[Description(s) from The National Gazetteer of Great Britain and Ireland (1868)]
"NORTHAM, (or Burrows Northam) a parish in the hundred of Shebbear, county Devon, 1 mile N.W. of Bideford, its post town, and 1 from the Instow railway station. The parish, which is large, is bounded on the W. by the Bristol Channel, and on the E. by the navigable river Torridge. It includes the small seaport of Appledore and the hamlet of Northam Ridge, which is situated on Northam Burrows, an extensive ridge of pebbles 3 miles in extent. At Kenwith Castle, in this parish, are traces of an entrenched camp in which the Danes were defeated by the Saxons, and their standard captured. The inhabitants are chiefly engaged in agriculture. The soil is of a sandy and loamy nature, on a substratum of stone, which is quarried. The appropriate tithes, belonging to the Dean and Chapter of Windsor, have been commuted for a rent-charge of £525. The glebe comprises 60 acres, valued at £130 per annum. The living is a vicarage* in the diocese of Exeter, value £125, in the patronage of the Dean and Chapter of Windsor. The church, dedicated to St.

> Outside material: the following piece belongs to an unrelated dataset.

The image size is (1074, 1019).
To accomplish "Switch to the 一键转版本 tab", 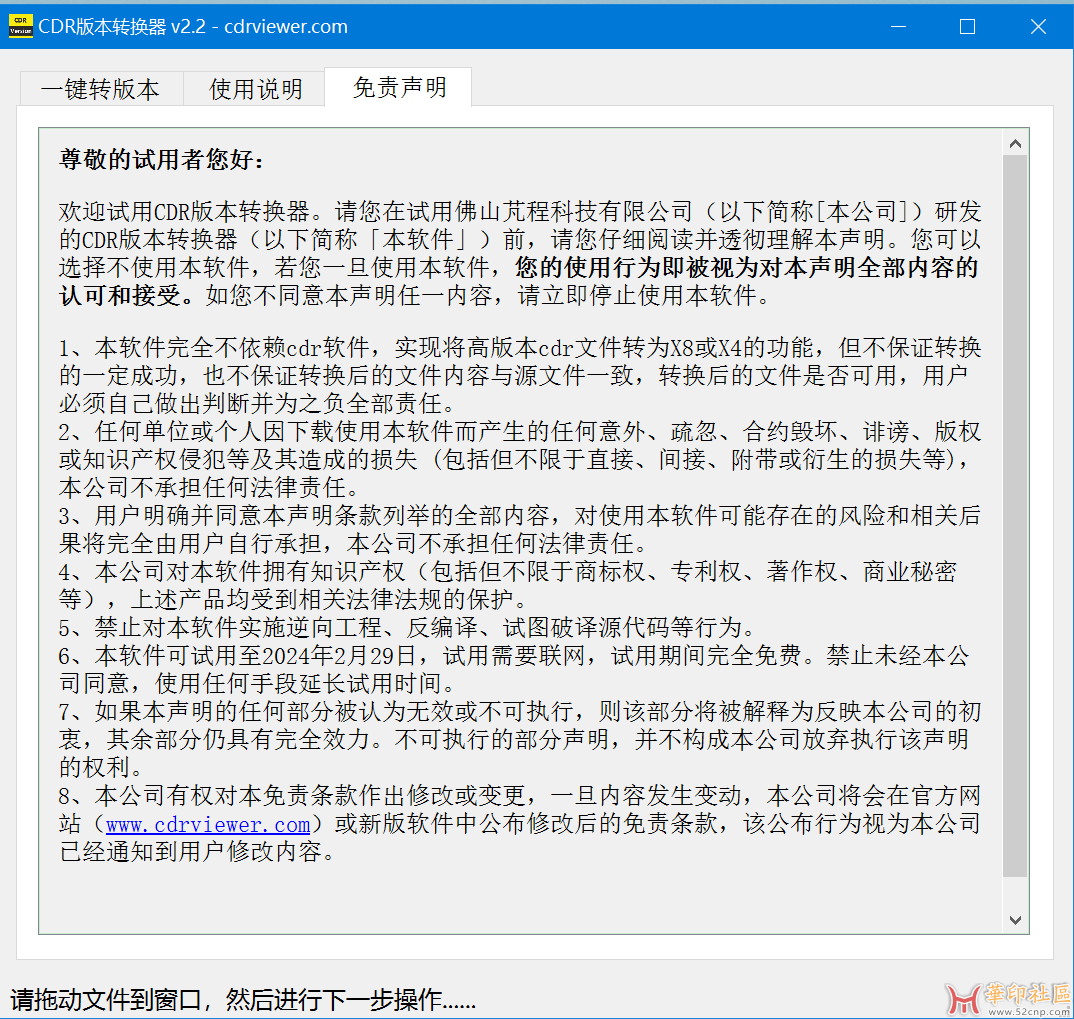I will point(100,89).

Mary, is a stone structure, restored in 1853, with a tower containing six bells. The parochial charities produce about £60 per annum, besides almshouses for four aged single females. There are National and infant schools. The Independents, Baptists, Wesleyans, and Plymouth Brethren have each a place of worship. The principal residences are Hallsannery House, Orchard Hill, Port Hill, and Rawleigh House. The manor is held under lease by T. B. Chanter, Esq., from the Cleveland family. Annual sports of various kinds are held on Whit Monday.
"EAST APPLEDORE, (and West Appledore), a market town and seaport in the parish of Northam, hundred of Shebbear, in the county of Devon, 3 miles to the N. of Bideford, and half a mile from the Instow railway station. Barnstaple is the post town. It is situated at the mouth of the rivers Taw and Torridge on the coast of Barnstaple bay, and is the first harbour within the bar of Barnstaple. The port is subordinate to the port of Bideford, and a surveyor of customs resides at the watch-house. A broad and spacious quay has recently been erected, and W. Yeo, Esq., is at present building a dry dock which will much improve the shipping interest of the town. The market house was erected in 1848. The trade principally consists in shipbuilding; and in the transport of timber and limestone from Wales. The living is a perpetual curacy in the diocese of Exeter, value £150, in the patronage of the vicar. The church, a neat stone building, is dedicated to St. Mary. There are chapels belonging to the Independents, Baptists, and Wesleyans, also a national school. It was here that Hubba, the Danish chief, encountered and was defeated by Earl Odun and his followers in 878. The memory of Odun and his achievement is preserved in the name of a seat in the neighbourhood, Odun Hall, at the foot of Hubblestone Hill, where Hubba was buried.
"HUBBLESTONE POINT, in the parish of Northam, at the junction of the rivers Taw and Torridge, in county Devon, so named from the tomb of Hubba, the Dane, who was buried here after his defeat at Cynvit Castle, now Henny, when the famous Raven standard was taken."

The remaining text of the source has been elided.